Photographs of real animals are also used. A prototype is developed, reviewed and modifications requested as needed. In the case of Ricky, four prototypes were made before sending in a final order.
“Prairie Rattlesnake coloring varies widely,” Hill said. “We knew we could not make them all so we settled on one after consulting with other people – including Sandra.”
Ricky’s length, skin pattern and coloring are realistic. His head and much of his body are thicker and larger to make him more appealing. Ricky’s rattle is another realistic touch that is not overpowering.
When Charlotte Hogg and her son visited Chimney Rock, Reddish and Hogg struck up a conversation about Hogg’s book, “From the Garden Club” about Paxton, Nebraska. Hogg’s eight-year-old son loved rattlesnakes and Reddish said Ricky would be arriving soon. Hogg, who now lives in Texas, was on vacation after her all-school high school reunion in Paxton. Visiting Chimney Rock, the museum and gift shop was a must-do event.

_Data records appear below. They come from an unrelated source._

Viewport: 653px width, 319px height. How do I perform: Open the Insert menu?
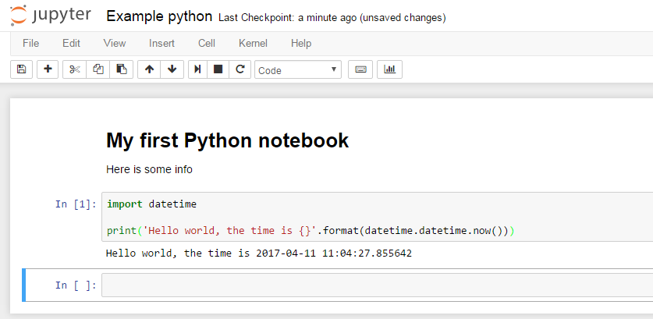point(161,44)
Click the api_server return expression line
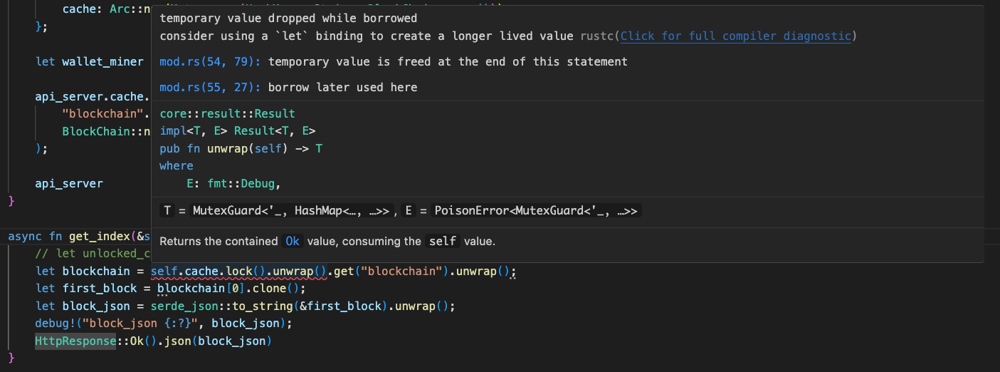 coord(69,184)
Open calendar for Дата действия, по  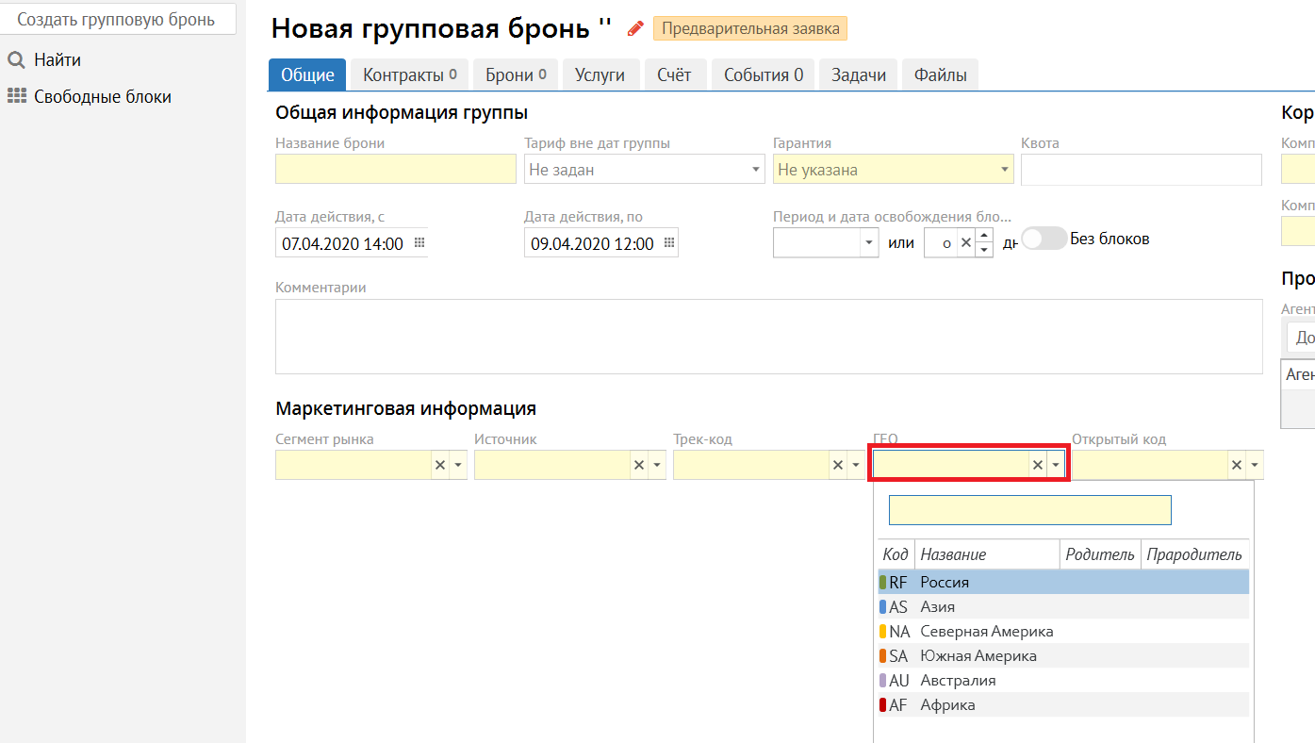669,243
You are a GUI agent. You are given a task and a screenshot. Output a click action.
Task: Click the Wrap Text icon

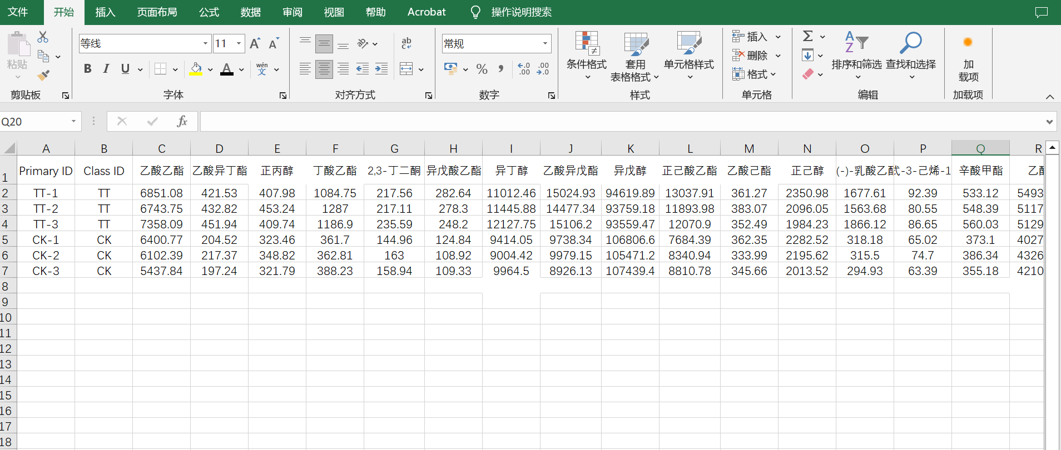[x=406, y=43]
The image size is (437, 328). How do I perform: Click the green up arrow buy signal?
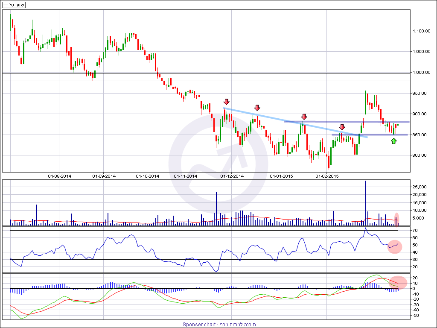click(393, 141)
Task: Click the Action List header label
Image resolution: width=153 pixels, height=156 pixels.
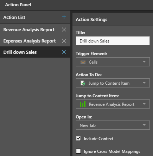Action: pos(14,17)
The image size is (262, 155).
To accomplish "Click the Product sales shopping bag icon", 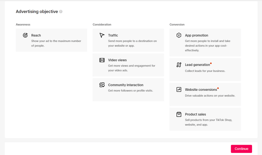I will click(179, 114).
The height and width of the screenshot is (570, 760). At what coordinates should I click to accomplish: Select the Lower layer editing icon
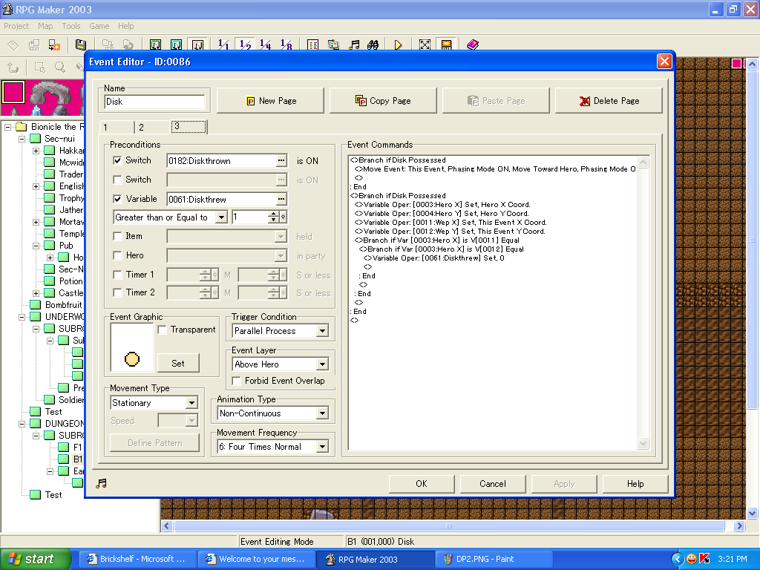[155, 45]
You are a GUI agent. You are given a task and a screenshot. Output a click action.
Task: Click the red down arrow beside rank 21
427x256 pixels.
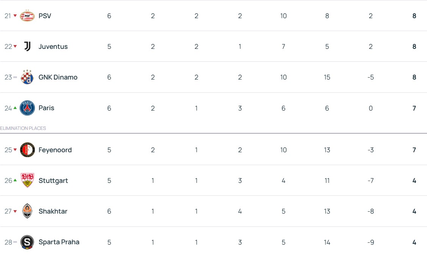[15, 16]
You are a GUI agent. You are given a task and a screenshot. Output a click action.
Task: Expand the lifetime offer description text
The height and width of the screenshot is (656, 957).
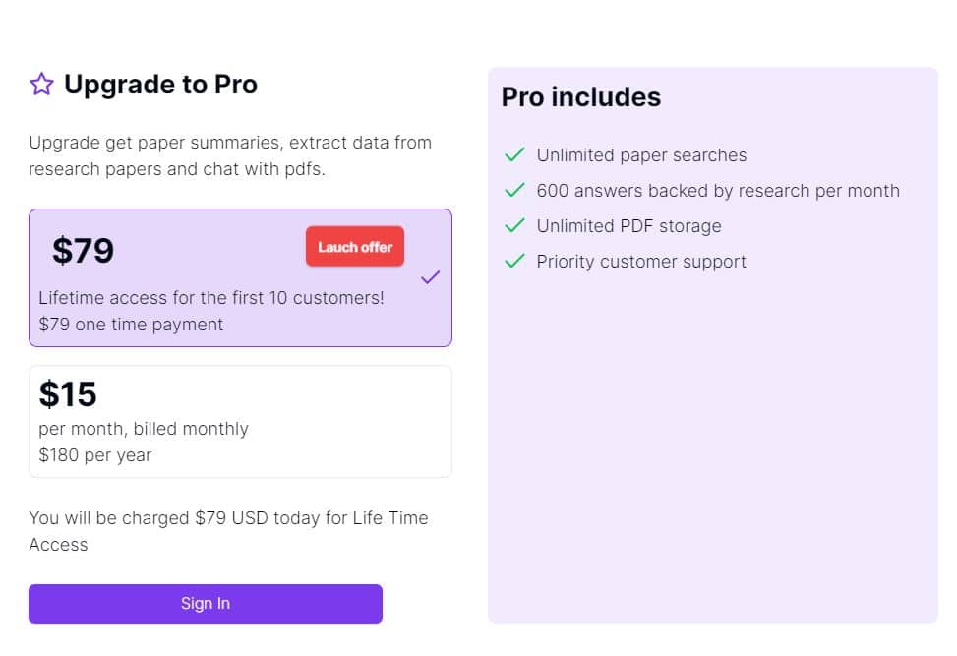point(210,297)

“It is an important historical landmark for the area, and I wanted my son to learn more about it,” Hogg said. “He enjoyed the interactivity at the museum (the film, filling the weight of the wagon, etc.) and was intrigued by the signs outside the museum about rattlesnakes in the area.”
After Ricky arrived, Hogg received an email from Reddish, who subsequently helped put Hogg in touch with History Nebraska to get Ricky via mail order. Hogg is eagerly awaiting his arrival. Ricky will be a Christmas present for her son.
Ricky will be available at other museums, visitor centers and local, state and national parks along his native habitat. Locally, you can purchase him at Chimney Rock, 9822 County Rd 75, Bayard.